Num artigo publicado esta semana na revista Nature, Dann Mitchell, pesquisador da Universidade de Bristol e coordenador do programa Avaliação de Risco Climático para a Saúde e o Bem-Estar do Reino Unido, conclamou a comunidade científica a investigar os efeitos do calor na saúde e destacou a falta de pesquisas.
“Com 2024 marcando o ano mais quente já registrado, e o planeta ultrapassando pela primeira vez 1,5°C de aquecimento em relação às temperaturas pré-industriais, é urgente considerar como as mudanças climáticas afetarão a saúde humana a longo prazo. As consequências para nossos corpos da exposição repetida ao calor, à seca e à fumaça de incêndios florestais aumentarão. Mas as avaliações climáticas ainda não levam isso em conta”, disse Mitchell.
Ele salienta que, se as mortes e casos de doença e internação por calor ainda são mal computados mundialmente, os efeitos a longo prazo são ainda menos ainda conhecidos. A obesidade se enquadra nesse último caso.
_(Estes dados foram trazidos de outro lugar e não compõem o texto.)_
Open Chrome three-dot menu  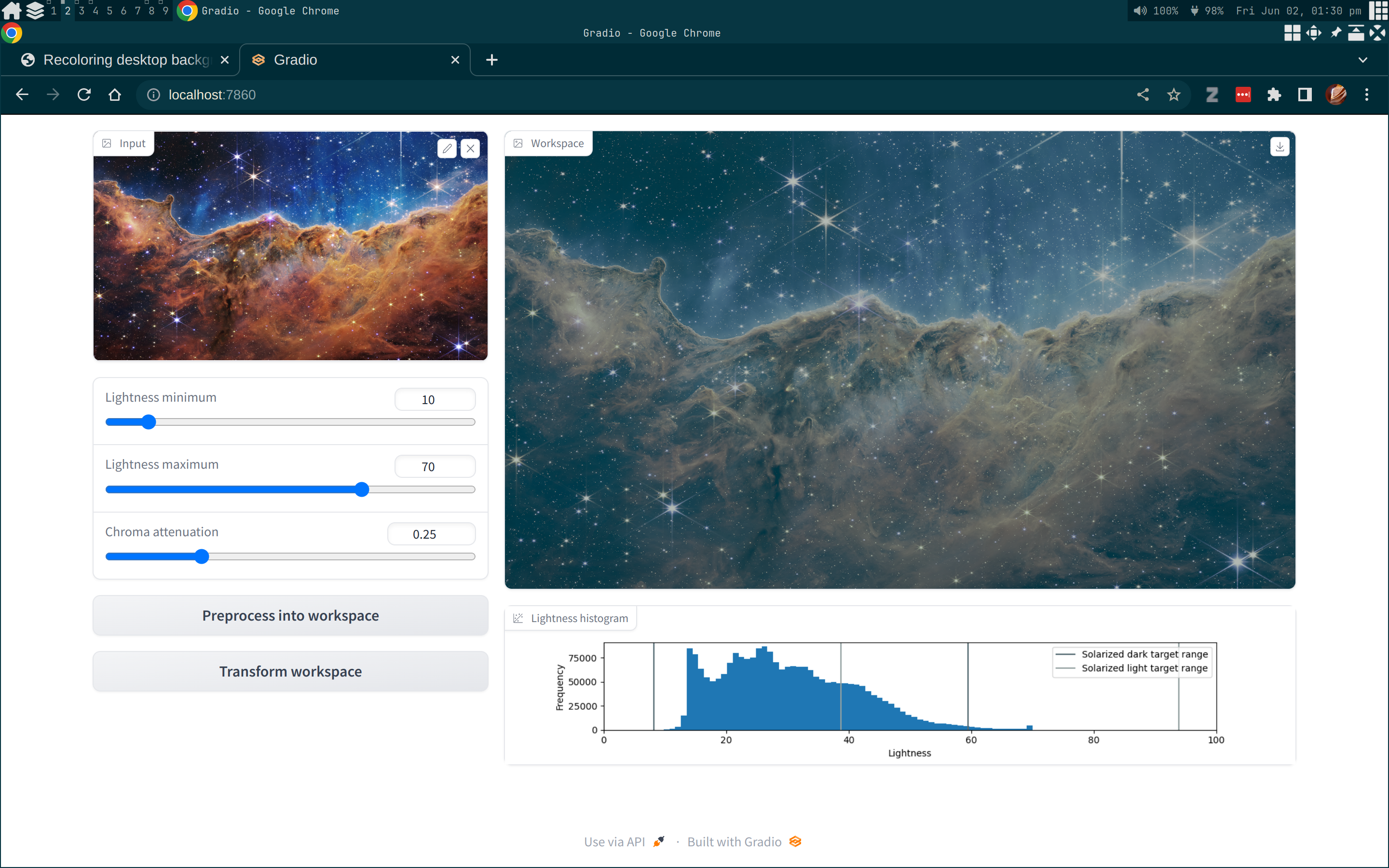(1367, 95)
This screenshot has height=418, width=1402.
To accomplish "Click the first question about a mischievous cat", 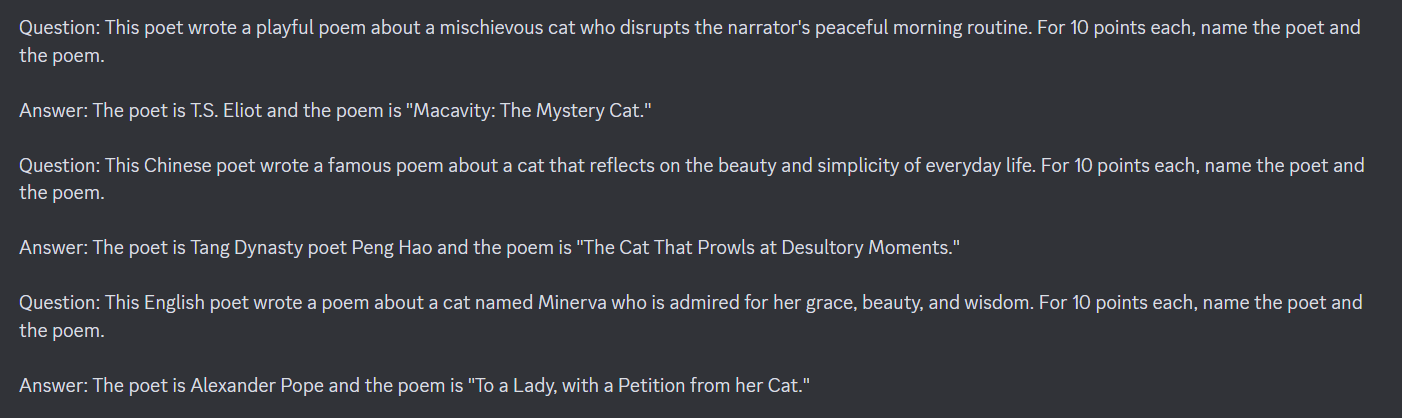I will pyautogui.click(x=690, y=41).
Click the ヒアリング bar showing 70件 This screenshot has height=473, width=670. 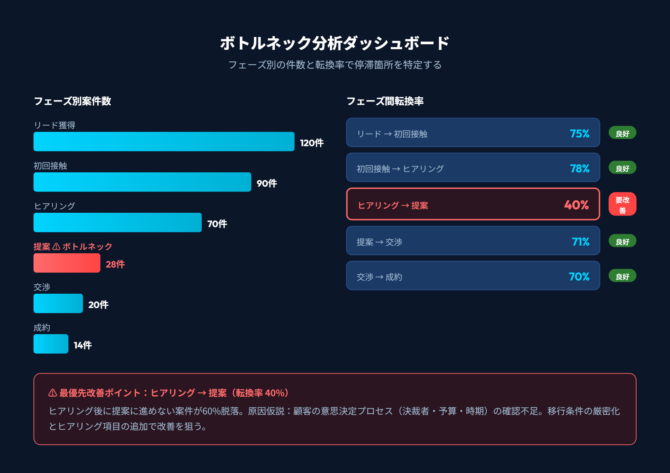[117, 223]
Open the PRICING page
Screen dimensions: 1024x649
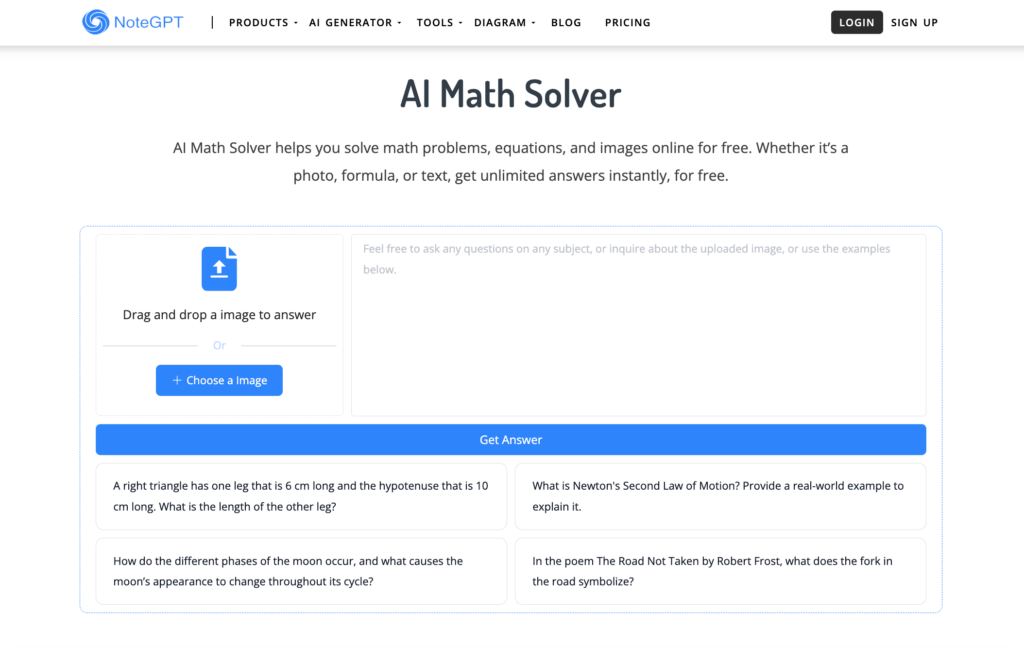pos(627,22)
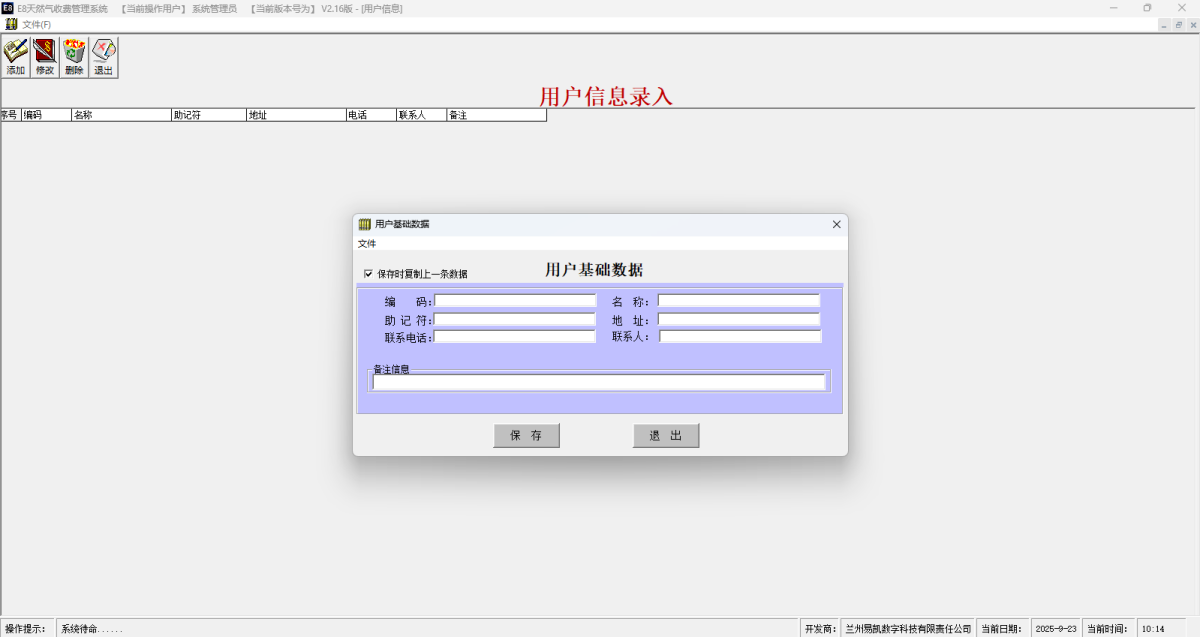Image resolution: width=1200 pixels, height=637 pixels.
Task: Click the 退出 icon in the main toolbar
Action: (x=103, y=57)
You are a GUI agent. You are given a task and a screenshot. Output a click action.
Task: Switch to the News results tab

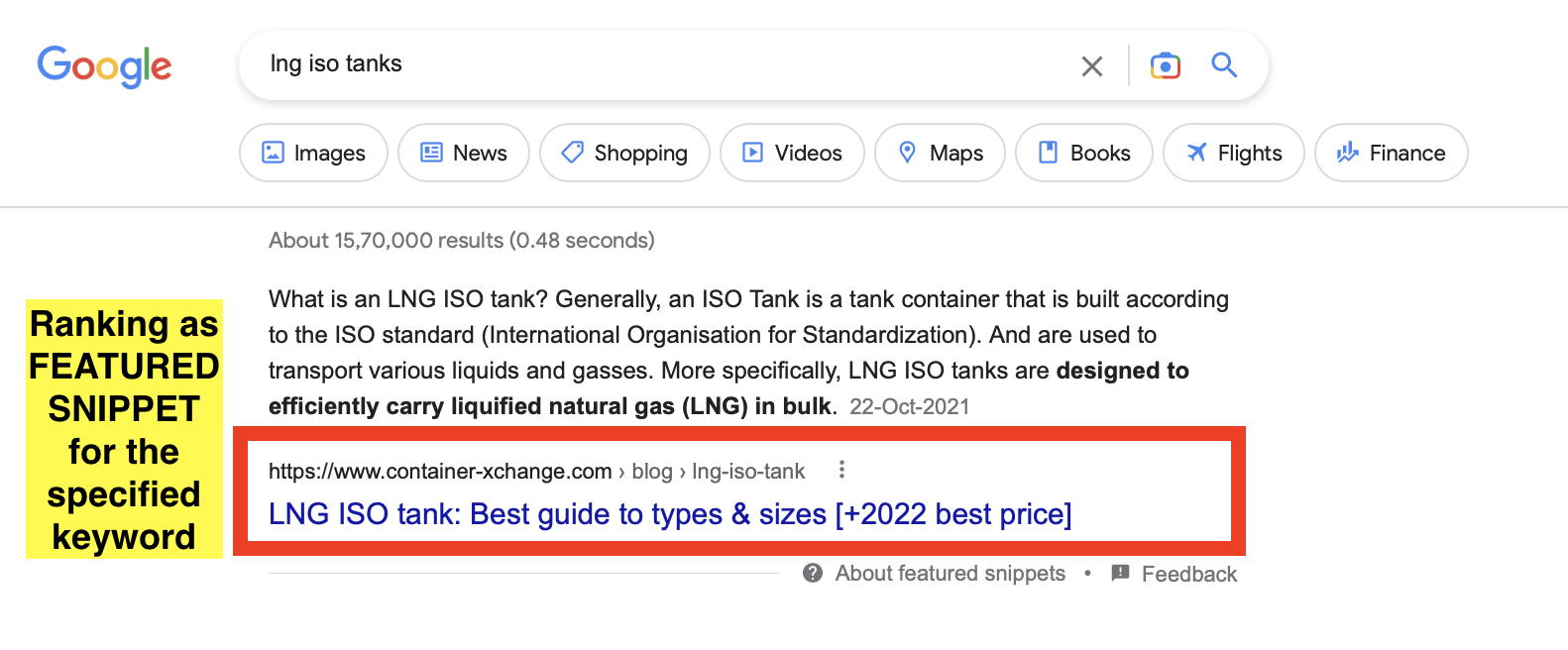coord(463,153)
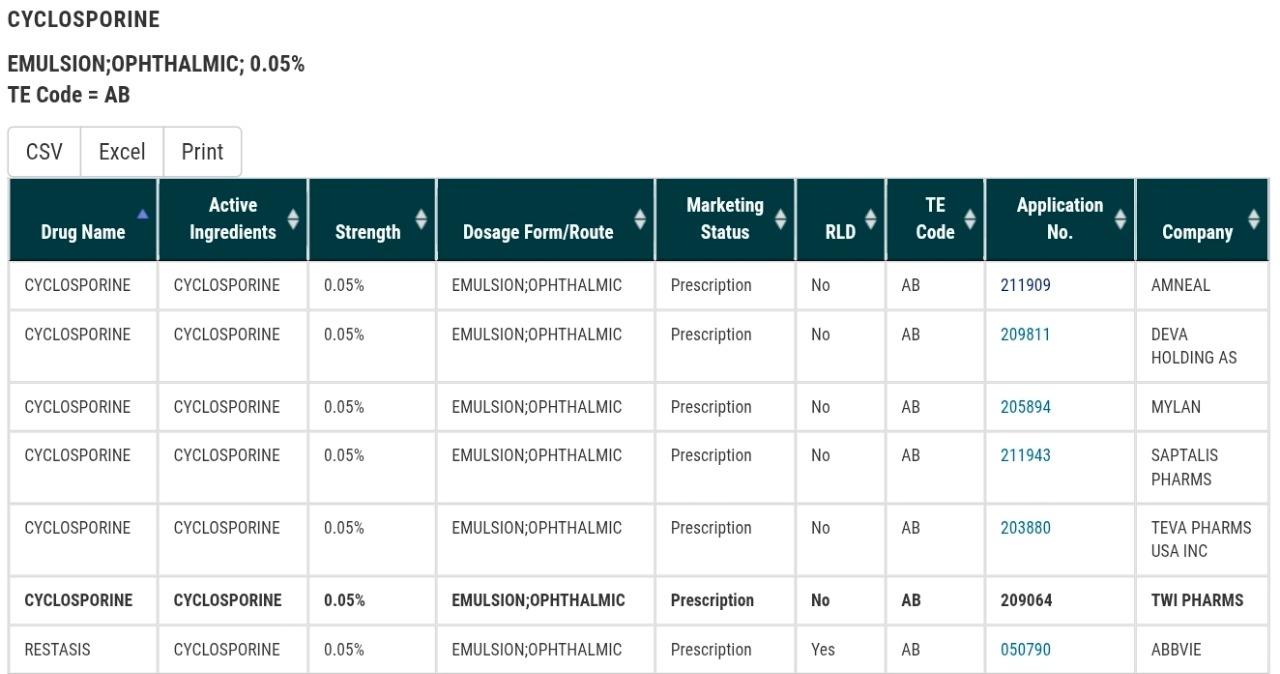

Mitchell observa que é possível rastrear mortes por insolação, como as mais de mil fatalidades que ocorreram durante a peregrinação a Meca na Arábia Saudita em junho passado. Também é relativamente simples medir o impacto em idosos e bebês nas semanas após uma onda de calor.
“Mas há um custo cumulativo a longo prazo, e isso precisa ser mais estudado”, frisou.
Por exemplo, anos de exposição regular a ondas de calor e secas podem levar a doenças renais através de episódios sucessivos de desidratação e desequilíbrios eletrolíticos. O sono de má qualidade, comum nas noites quentes, está ligado à diminuição da saúde física e mental, declínio cognitivo e comprometimento da função imunológica, tudo o que pode se acumular ao longo do tempo.
O cientista citou ainda que o desenvolvimento dos fetos é influenciado pelas condições às quais eles e suas mães estão expostos, com impacto em sua saúde futura.
Se não bastasse, o funcionamento dos genes pode ser alterado por estresse ambiental, como o calor intenso e prolongado. Por exemplo, estudos mostram que indivíduos que foram expostos a períodos de clima quente e seco durante a gestação têm maior probabilidade de desenvolver pressão alta na idade adulta, décadas depois.
Futuras pesquisas
Segundo ele, há muitas consequências de um clima global mais quente que os pesquisadores ainda não compreendem, e outras que nem sequer conhecemos. Pode ser extremamente difícil quantificar os impactos à saúde que não seguem imediatamente as exposições, mesmo sabendo que eles existem. Eles são obscurecidos por dados de saúde fragmentados e variações na exposição das pessoas.
Mitchell acredita que a ciência avançará à medida que os pesquisadores estabelecerem melhores técnicas e registros de dados mais longos. E isso é urgente, frisou. “A carga para a saúde das mudanças climáticas é muito maior do que percebemos e afeta a todos”, escreveu na Nature.